I did a terraform apply with refresh=false so that it does not refresh the state again and getting the below error,
terraform apply -refresh=false
╷
│ Error: making Read request on Function App: (Site Name "func-github-webhook-event-handler-****" / Resource Group "****"): web.AppsClient#ListHostKeys: Failure responding to request: StatusCode=400 -- Original Error: autorest/azure: Service returned an error. Status=400 Code="BadRequest" Message="Encountered an error (ServiceUnavailable) from host runtime." Details=[{"Message":"Encountered an error (ServiceUnavailable) from host runtime."},{"Code":"BadRequest"},{"ErrorEntity":{"Code":"BadRequest","Message":"Encountered an error (ServiceUnavailable) from host runtime."}}]
│
│ with module.azure-github-runner.module.github_webhook_event_handler_function_app.data.azurerm_function_app_host_keys.default,
│ on .terraform/modules/azure-github-runner/modules/function-app/main.tf line 65, in data "azurerm_function_app_host_keys" "default":
│ 65: data "azurerm_function_app_host_keys" "default" {
@rhoofard On further troubleshooting today, found out that Host Keys in the function app have not been created and data source is trying to read this information which does not exist . Do i need to add something to the config to be able to create this host keys? or am i missing something, please help
Hey @harsha-chamarthi, we've spent some time trying to troubleshoot the issue with the host key. This appears to be an issue with the time needed to generate the host key before timeout so we're looking into a way to skip this on the initial apply. Have you been able to find any workaround in the meantime?

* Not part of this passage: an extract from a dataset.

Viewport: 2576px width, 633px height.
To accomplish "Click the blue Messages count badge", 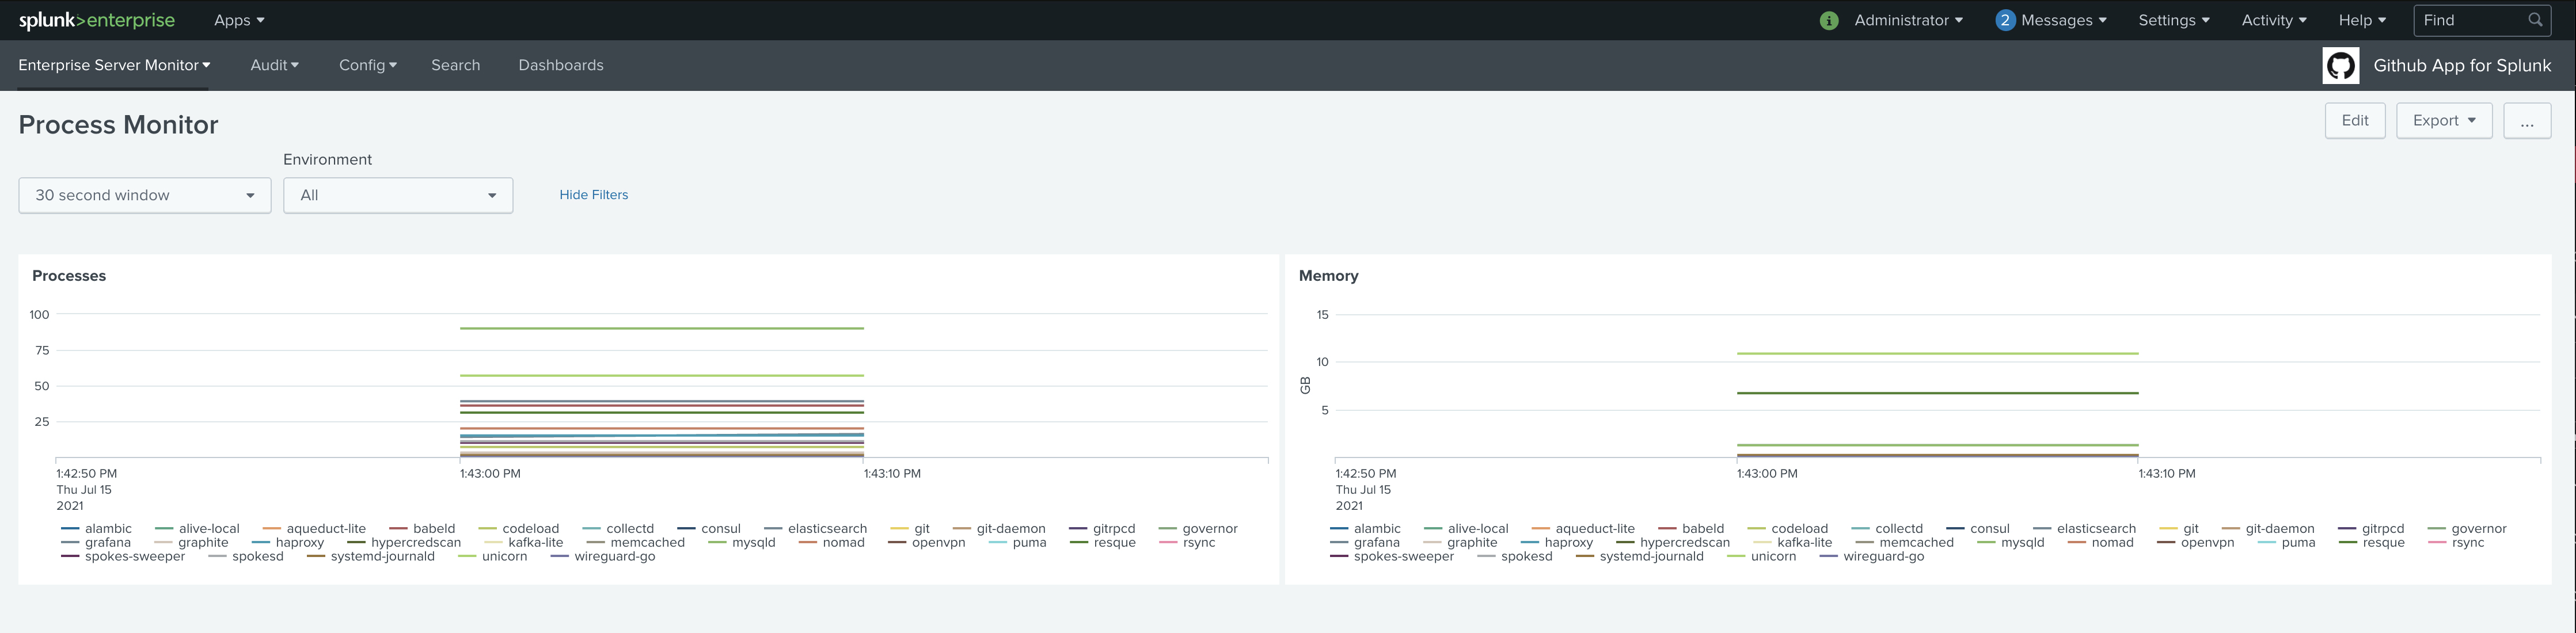I will point(2004,20).
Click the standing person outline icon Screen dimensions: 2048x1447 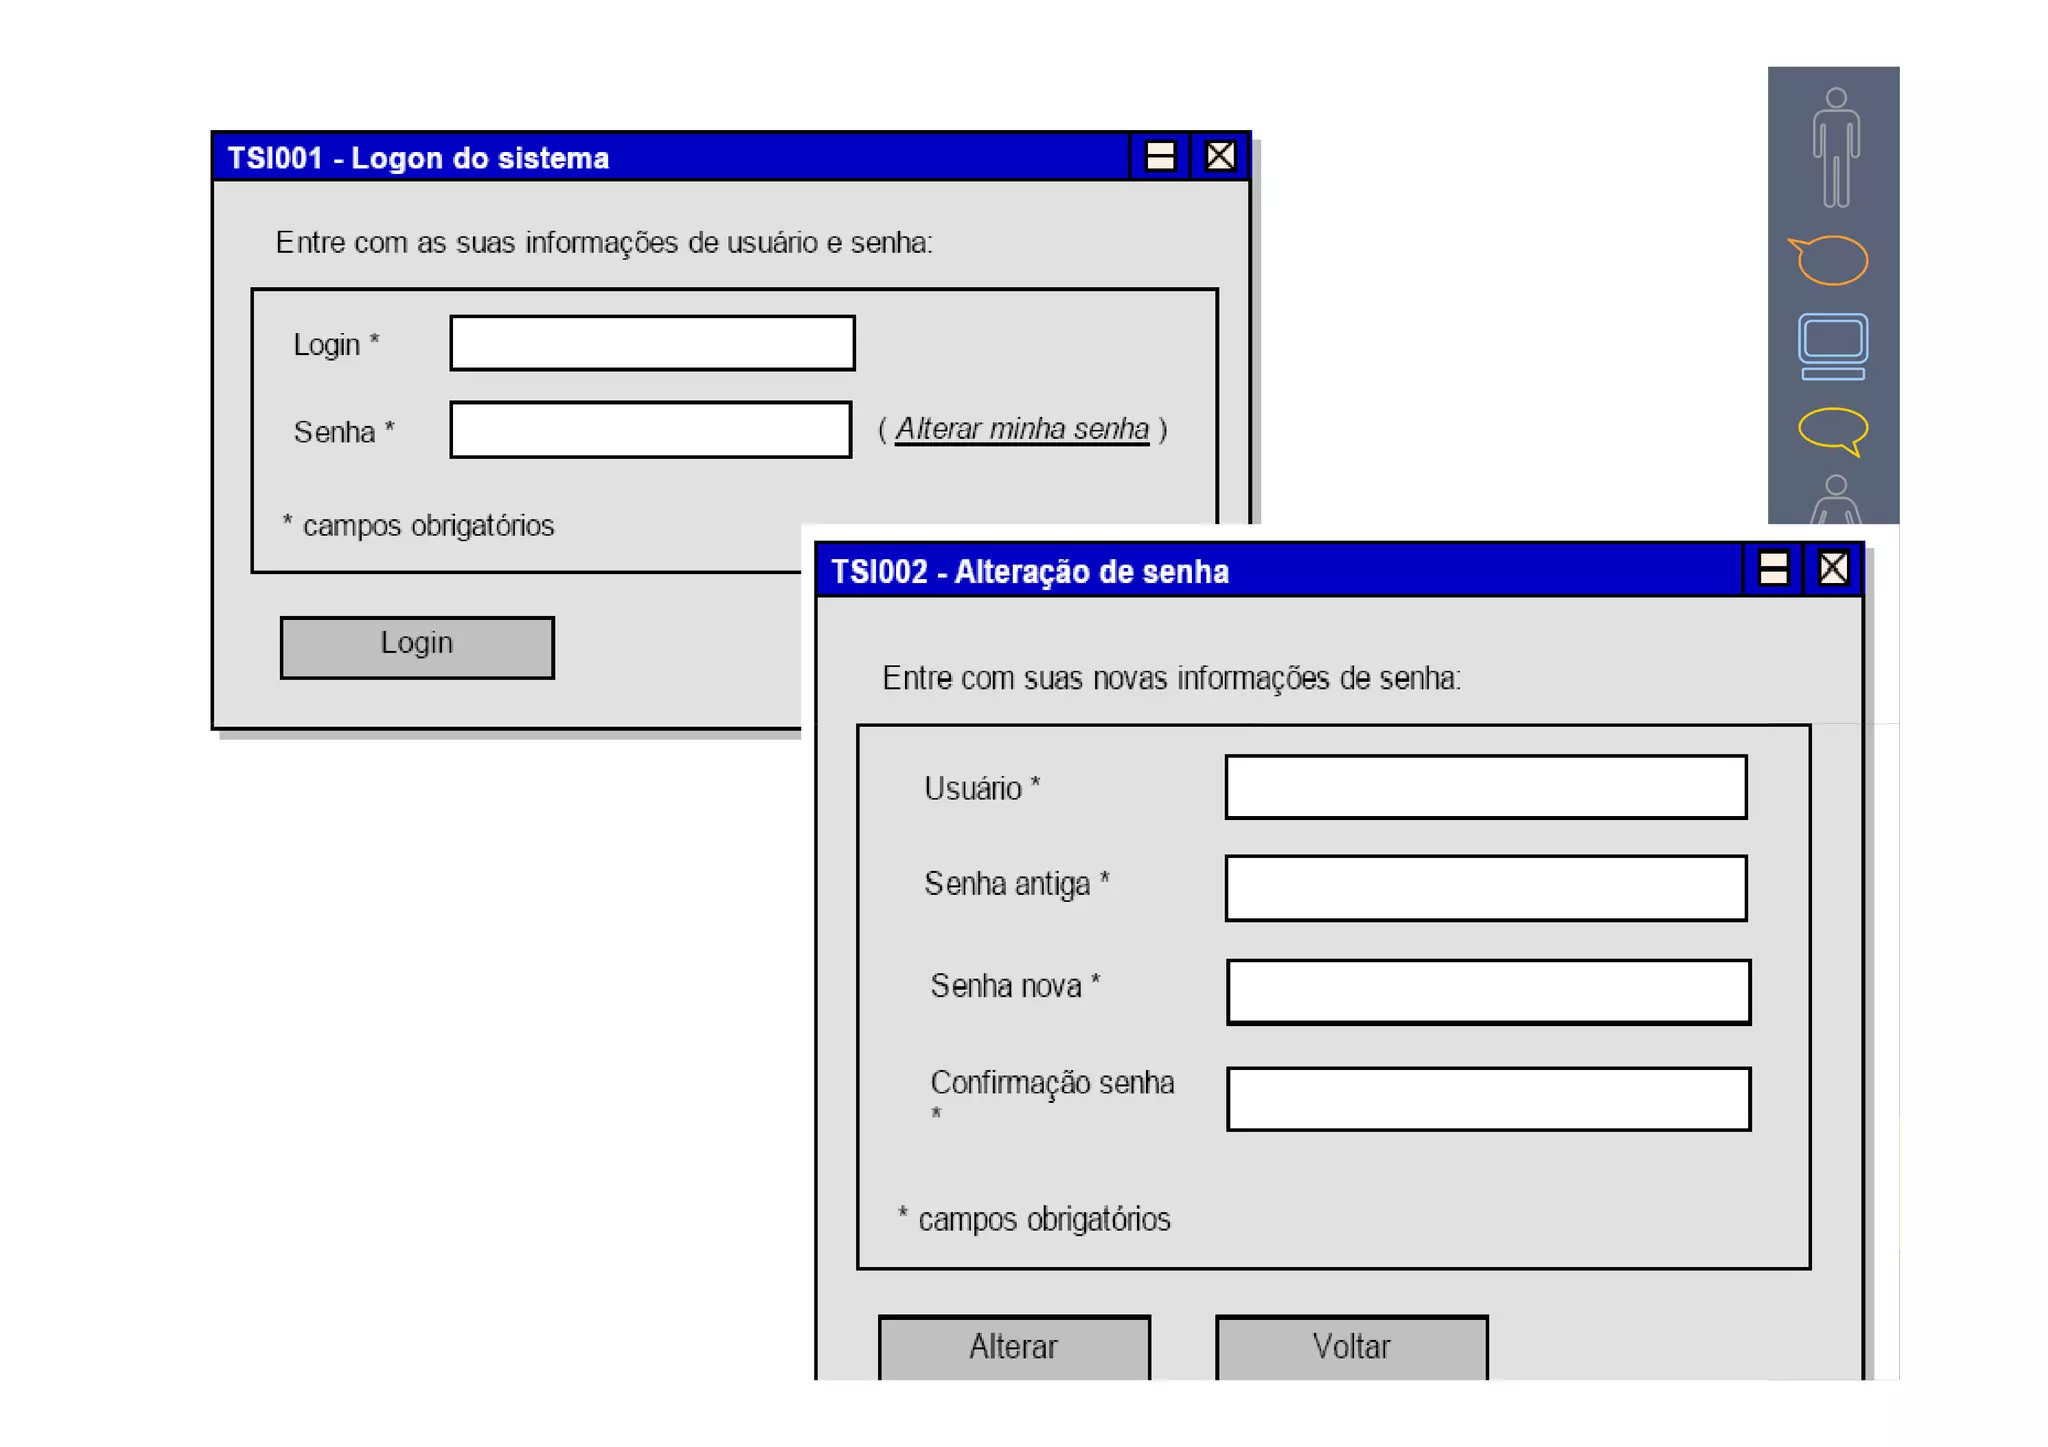[x=1835, y=147]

No @mitchell-liatrio. To check if i can create the host key manually, i tried to create the host key manually in the function app from the azure portal and it fails too with the error Failed to create XXX: Encountered an error (InternalServerError) from host runtime
. Found a few articles online, which say the error could be because of missing folder AzureWebJobsStorage
in the storage bucket linked to the function app. But i still keep getting the same Failed to create XXX: Encountered an error (InternalServerError) from host runtime
error when i try to recreate the host key after creating the folder AzureWebJobsStorage
manually. Not sure what is causing this issue or if i am missing anything.
@harsha-chamarthi this may be a networking restriction on your side. @rhoofard is out on PTO but I'll sync up with him once he's back. This seems to be more related to your Azure configuration based on what I'm reading online and since we can deploy it in a greenfield environment without errors.
Thanks For your help.Image pull failed since Inspect image returned null: ghcr.io/liatrio/github-webhook-event-handler:latest
and Managed Identity timed out while starting. Elapsed time = 60.9654307 sec
, found these two errors in the container logs of the function app. Not sure if any additional permissions are required to access the acr image.
You may have to manually create a managed identity to be used for these runners. That may be something we're missing from our docs. I don't have time to look into this this week but maybe next
@mitchell-liatrio any update?
@harsha-chamarthi we recreated the latest issue today and found that it was an issue with the 4-node-18-slim image hosted by Microsoft. This ultimately caused this issue and downgrading the node version resolved it. You should be able to restart the event-handler and this issue should be resolved now 🎉
If this particular issue still persists, please reopen this issue and we can continue troubleshooting.
If there are new issues, please open a new issue with specific details on it so we can tackle it quickly. This one triaged into several issues.